- Directed by: Jean Rollin
- Written by: Jacques Ralf Jean Rollin
- Starring: Laurence Dubas Christiane Coppé Marianne Valiot Patrick Perrot Louise Dhour Brigitte Lahaie
- Cinematography: Claude Bécognée
- Music by: Philippe D'Arm
- Distributed by: Les Films ABC Impex Films
- Release date: 27 October 1982;
- Running time: 95 minutes
- Country: France
- Language: French

= Les paumées du petit matin =

1981 film by Jean Rollin

Les paumées du petit matin (English: The Escapees, also known as The Runaways) is a 1981 drama film directed by Jean Rollin. A drama, it maintained the fairytale and romantic qualities of Rollin's earlier films Requiem pour un Vampire, Fascination and La Nuit des Traquées, but departed from his usual horror themes.

== Synopsis ==
The story begins in a mental asylum run by nuns. Michelle, a troubled teenager, has been returned to the asylum after escaping and is put in a straitjacket and then locked in a room. She manages to get the attention of a new patient, Marie, a quiet girl who just seems to sit in the garden in a rocking chair. Marie helps Michelle by removing her straitjacket, and the pair run off together.

At first, Michelle wants to leave on her own, but Marie wants to go with her and the two form a tenuous friendship. They follow a group of burlesque dancers who they encounter in an old scrapyard as they roam the countryside. They befriend a thief named Sophie, who helps them escape when the burlesque show is busted. Sophie tells them of a crate with clothes inside, so the trio go to get the clothing. When there, a man attempts to attack Marie so she runs off, Michelle chasing after her. Marie finds herself in an ice skating rink and changes into the clothing, skating beautifully before ending in a fit of a hysterics, where Michelle holds her in her arms. They open up to each other about being abandoned (Michelle as a baby, Marie later on), and gain a better understanding of each other. Ending up in a shipyard, they connect with bar owner Madame Louise, who takes in runaways.

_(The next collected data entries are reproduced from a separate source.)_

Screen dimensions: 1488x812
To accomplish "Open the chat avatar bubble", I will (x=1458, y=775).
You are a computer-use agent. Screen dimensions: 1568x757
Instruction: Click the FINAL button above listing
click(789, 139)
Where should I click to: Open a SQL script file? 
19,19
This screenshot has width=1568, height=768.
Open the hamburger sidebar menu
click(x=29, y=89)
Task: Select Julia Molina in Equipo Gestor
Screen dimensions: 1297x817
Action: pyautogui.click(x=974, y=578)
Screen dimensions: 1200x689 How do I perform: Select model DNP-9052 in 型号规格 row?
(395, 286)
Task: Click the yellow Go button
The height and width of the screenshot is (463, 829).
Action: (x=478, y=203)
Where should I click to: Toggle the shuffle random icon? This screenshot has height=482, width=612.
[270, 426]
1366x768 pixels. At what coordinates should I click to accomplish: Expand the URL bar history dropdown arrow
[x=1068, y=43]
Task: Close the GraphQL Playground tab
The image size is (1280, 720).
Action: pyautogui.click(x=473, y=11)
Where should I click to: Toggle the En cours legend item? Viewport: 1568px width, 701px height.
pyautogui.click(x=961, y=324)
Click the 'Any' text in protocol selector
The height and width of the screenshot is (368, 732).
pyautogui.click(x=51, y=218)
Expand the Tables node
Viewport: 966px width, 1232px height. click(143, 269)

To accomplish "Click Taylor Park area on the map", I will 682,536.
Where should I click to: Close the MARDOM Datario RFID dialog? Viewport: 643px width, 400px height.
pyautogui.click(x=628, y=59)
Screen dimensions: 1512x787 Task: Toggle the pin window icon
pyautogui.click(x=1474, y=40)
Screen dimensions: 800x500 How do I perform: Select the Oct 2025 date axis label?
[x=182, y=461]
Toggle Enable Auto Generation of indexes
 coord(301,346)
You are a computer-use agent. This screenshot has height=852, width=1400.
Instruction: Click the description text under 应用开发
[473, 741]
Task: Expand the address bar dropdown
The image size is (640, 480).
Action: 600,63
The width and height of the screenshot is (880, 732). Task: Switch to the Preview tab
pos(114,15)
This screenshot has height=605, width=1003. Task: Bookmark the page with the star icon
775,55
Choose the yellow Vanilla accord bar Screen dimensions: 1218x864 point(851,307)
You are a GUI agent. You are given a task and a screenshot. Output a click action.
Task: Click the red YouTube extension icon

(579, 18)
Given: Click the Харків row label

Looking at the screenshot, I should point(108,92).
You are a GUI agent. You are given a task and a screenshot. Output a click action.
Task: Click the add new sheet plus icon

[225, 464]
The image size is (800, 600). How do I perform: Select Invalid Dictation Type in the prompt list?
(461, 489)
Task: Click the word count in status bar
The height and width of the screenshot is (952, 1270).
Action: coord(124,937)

Sophie convinces her sailor boyfriend to not only stow her away for the next voyage, but the other two as well. Marie and Michelle later meet two men and two women at Louise's, who take them away to a mansion. The two women get handsy with Marie as Michelle is shown by one of the men on the floor above his room of military paraphernalia and weapons. Marie stabs the women as they try to rape her, while Michelle hearing Marie's cries for help shoots the man above, running downstairs as the other man calls the police.

Sophie couldn't leave her friends behind, waiting with her boyfriend and finally choosing to get off the ship. When she gets off she is placed in handcuffs for an earlier pickpocketing episode, and chooses to run and jumps off the dock to her death onto some pontoons floating below. When the police arrive at the mansion, a gun battle ensues, and with their last two bullets, Michelle and Marie share a kiss before agreeing to fulfill a suicide pact. Marie, however, can't bring herself to pull the trigger, so Michelle walks out holding her body. Michelle walks down to the water with Marie's body, the film ends on this shot.

== Home media ==
VHS releases of Les Paumées du Petit Matin were only available in some countries, such as France, Canada and Turkey.

A DVD edition was released 26 January 2009 by Redemption Films in the UK, and 31 March 2009 by Salvation Films in the US. These DVD editions included an interview with Rollin which runs for almost an hour where he discusses the film and other works.

The film was released on Blu-ray on 26 May 2015 by Redemption. For the first time, the film was remastered in HD from the original 35 mm negative.